Die Kompression von Videodaten bewirkt die Reduktion der Dateigröße von Videofilmen, sodass – im Vergleich zum nicht komprimierten Videoformat – die Datenübertragung schneller ist und für die Aufzeichnung weniger Speicherplatz benötigt wird. Es gibt verschiedene Kompressionsverfahren, von denen am häufigsten MPEG und MJPEG eingesetzt werden.

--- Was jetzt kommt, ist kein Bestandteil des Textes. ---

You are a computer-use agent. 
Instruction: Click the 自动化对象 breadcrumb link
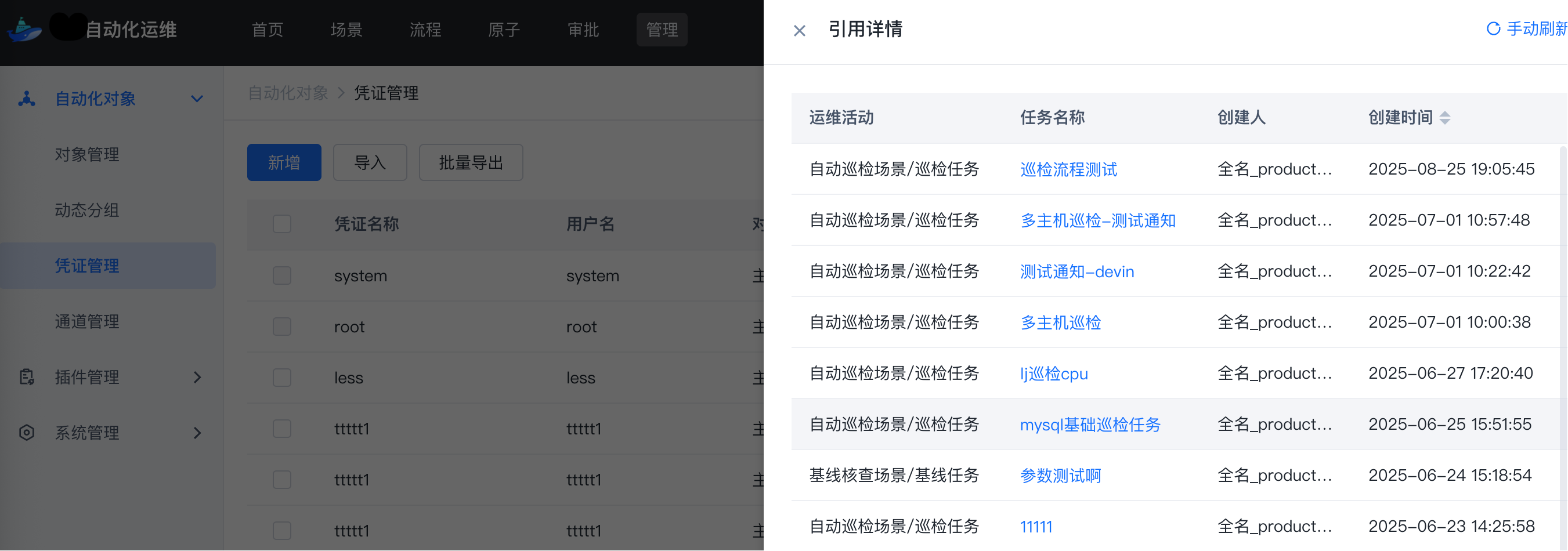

Beispiele für Kompressionsverfahren:

MPEG-Kompression funktioniert nach dem Prinzip, dass in den aufeinanderfolgenden Bildern eines Videofilmes meistens der größte Teil der Bilddaten identisch ist und diese nicht für jedes Bild vollständig gespeichert werden müssen. Der MPEG-Codec bildet sogenannte Bildgruppen, in denen das erste Schlüsselbild exakt gespeichert wird und die folgenden interpretiert werden. Damit wird eine erhebliche Datenkompression möglich, das Schneiden des Videos ist jedoch nur an den Schlüsselbildern möglich.

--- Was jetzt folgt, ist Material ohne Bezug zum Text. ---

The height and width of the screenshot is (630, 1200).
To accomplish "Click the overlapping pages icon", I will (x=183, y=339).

Bei der MJPEG-Kompression (=MotionJPEG) wird dagegen jedes einzelne Bild unabhängig von der Bewegung mit JPEG komprimiert. Somit wird ein Video-Clip als eine Sequenz von JPEG-Bildern codiert und Schneiden ist an jedem Bild möglich. Die Qualität der Videoaufnahmen ist hoch und entspricht bei 3 MB/sec. in etwa S-VHS. Digitale Videokameras verwenden meistens den MJPEG-Standard.